Opfer: »Ich war der Sündenbock«
»Er hat seine ganze Wut an mir rausgelassen - ich war der Sündenbock für alles, was ihn gestört hat«, sagte die heute 19-Jährige in einer gerichtlichen Vernehmung aus dem Juni 2022, die vor Gericht vorgespielt wurde. Mittlerweile macht sie von ihrem Zeugnisverweigerungsrecht Gebrauch.
Angeklagt ist ihr Bruder wegen Vergewaltigung, Freiheitsberaubung und gefährlicher Körperverletzung. Obwohl Inzest in Deutschland verboten ist, gehört er in diesem Fall nicht zu den Anklagepunkten. Der Grund: Das Strafmaß beim sogenannten Beischlaf zwischen Verwandten liegt laut Justizministerium bei einer Haftstrafe von bis zu drei Jahren, für Vergewaltigung muss man deutlich länger in Haft. Geregelt ist das Inzestverbot in Paragraf 173 des Strafgesetzbuches. Bestätigt wurde es 2008 vom Bundesverfassungsgericht in Karlsruhe. Umstritten ist es dennoch.
Als Inzest bezeichnet man den Geschlechtsverkehr unter Mitgliedern der Kernfamilie. Also unter Eltern und Kindern, Großeltern und Kindern oder unter Geschwistern. Das Inzestverbot reicht laut Bundesverfassungsgericht bis ins Altertum zurück. Für das Verbot sprechen Befürwortern zufolge vor allem zwei Gründe: die Gefahr von Erbschäden bei Kindern, die aus einem Inzest entstehen können, und der Schutz der Familie, die ohne Ordnungsgefüge ins Wanken geraten würde.
Was der Deutsche Ethikrat sagt
Doch es gibt Ausnahmen: Anal- oder Oralverkehr sind in Deutschland nicht strafbar. Damit sind solche Liebesbeziehungen unter engen Familienmitgliedern erlaubt - vorausgesetzt, dass alle daran Beteiligten erwachsen sind und aus freien Stücken handeln.

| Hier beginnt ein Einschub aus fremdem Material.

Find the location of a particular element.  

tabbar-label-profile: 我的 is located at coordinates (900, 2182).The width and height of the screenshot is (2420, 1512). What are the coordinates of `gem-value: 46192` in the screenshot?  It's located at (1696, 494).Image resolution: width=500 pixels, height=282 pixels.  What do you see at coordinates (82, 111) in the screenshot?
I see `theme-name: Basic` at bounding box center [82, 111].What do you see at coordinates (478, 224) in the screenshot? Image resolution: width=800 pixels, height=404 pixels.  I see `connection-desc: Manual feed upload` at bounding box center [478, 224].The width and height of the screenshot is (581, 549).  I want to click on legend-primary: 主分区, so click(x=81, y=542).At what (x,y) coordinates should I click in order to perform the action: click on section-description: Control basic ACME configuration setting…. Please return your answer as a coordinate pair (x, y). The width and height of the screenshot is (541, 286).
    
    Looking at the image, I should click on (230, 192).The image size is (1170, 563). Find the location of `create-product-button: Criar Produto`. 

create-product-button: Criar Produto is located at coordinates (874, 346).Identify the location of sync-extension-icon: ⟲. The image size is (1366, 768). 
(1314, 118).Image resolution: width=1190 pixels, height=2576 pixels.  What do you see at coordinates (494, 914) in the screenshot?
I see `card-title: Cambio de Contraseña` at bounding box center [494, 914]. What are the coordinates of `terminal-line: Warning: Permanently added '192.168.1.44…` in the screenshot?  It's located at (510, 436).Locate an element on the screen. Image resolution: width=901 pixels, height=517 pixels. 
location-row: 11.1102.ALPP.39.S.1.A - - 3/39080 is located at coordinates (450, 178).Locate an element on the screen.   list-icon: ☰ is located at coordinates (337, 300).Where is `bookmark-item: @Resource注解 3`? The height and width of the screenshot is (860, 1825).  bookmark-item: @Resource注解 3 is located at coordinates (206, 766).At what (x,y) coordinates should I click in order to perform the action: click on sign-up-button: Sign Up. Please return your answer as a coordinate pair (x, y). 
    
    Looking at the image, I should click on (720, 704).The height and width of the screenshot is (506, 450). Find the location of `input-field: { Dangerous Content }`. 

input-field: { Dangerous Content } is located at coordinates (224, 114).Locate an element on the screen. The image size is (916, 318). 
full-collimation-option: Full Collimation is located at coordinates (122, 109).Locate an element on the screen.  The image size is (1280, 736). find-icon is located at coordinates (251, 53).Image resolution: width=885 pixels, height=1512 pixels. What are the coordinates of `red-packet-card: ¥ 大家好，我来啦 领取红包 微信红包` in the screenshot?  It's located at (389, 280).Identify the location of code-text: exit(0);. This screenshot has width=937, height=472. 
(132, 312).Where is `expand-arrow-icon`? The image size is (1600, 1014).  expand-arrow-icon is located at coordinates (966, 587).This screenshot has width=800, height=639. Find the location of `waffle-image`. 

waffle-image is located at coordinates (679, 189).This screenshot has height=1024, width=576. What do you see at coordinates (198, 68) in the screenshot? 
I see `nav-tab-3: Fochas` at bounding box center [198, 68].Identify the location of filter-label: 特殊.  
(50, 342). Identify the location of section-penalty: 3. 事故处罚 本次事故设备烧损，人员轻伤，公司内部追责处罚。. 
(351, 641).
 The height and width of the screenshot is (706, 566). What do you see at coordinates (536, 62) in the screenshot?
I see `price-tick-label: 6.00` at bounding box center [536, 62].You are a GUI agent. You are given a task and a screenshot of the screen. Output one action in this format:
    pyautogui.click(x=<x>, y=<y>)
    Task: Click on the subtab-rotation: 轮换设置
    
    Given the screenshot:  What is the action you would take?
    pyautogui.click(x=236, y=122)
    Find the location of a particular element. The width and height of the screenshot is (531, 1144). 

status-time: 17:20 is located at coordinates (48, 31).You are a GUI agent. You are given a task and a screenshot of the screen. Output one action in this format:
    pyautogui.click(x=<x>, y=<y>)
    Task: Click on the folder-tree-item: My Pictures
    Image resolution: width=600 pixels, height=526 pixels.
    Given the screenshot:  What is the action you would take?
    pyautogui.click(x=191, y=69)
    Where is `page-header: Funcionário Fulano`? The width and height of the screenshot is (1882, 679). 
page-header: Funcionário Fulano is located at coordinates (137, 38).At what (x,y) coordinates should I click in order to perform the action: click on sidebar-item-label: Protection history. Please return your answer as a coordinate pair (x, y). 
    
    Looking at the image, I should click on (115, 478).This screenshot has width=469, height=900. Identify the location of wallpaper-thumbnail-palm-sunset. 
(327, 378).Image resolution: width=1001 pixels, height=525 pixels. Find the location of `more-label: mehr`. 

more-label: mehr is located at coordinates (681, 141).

Im Jahr 2014 hatte sich der Deutsche Ethikrat dafür ausgesprochen, auch den einvernehmlichen Geschlechtsverkehr unter erwachsenen Geschwistern zu legalisieren. Das Strafrecht sei nicht das geeignete Mittel, um »ein gesellschaftliches Tabu zu bewahren«, hatten die Ratsmitglieder damals argumentiert und für die Streichung des Paragrafen 173 plädiert.
Weder an der Gesetzeslage noch an der Position des Ethikrats hat sich einem Sprecher zufolge seitdem etwas geändert. Doch in der Justiz wird weiter debattiert. Es gibt Stimmen, die Sex zwischen engen Blutsverwandten zwar als nicht wünschenswert betrachten, ihn aber dennoch nicht unter Strafe stellen würden.
Kein Einzelfall
Wenn der Sex nicht einvernehmlich ist - so wie im Konstanzer Fall - landet er auch ohne Inzest-Anzeige vor Gericht. Ein Blick in die polizeiliche Kriminalstatistik zeigt, dass es sich bei dem Vergehen nicht um einen Einzelfall handelt. Seit 2018 zählte das Landeskriminalamt zwölf weibliche Opfer einer Vergewaltigung durch den Bruder. Bundesweit waren es im Jahr 2021 allein 34 Fälle.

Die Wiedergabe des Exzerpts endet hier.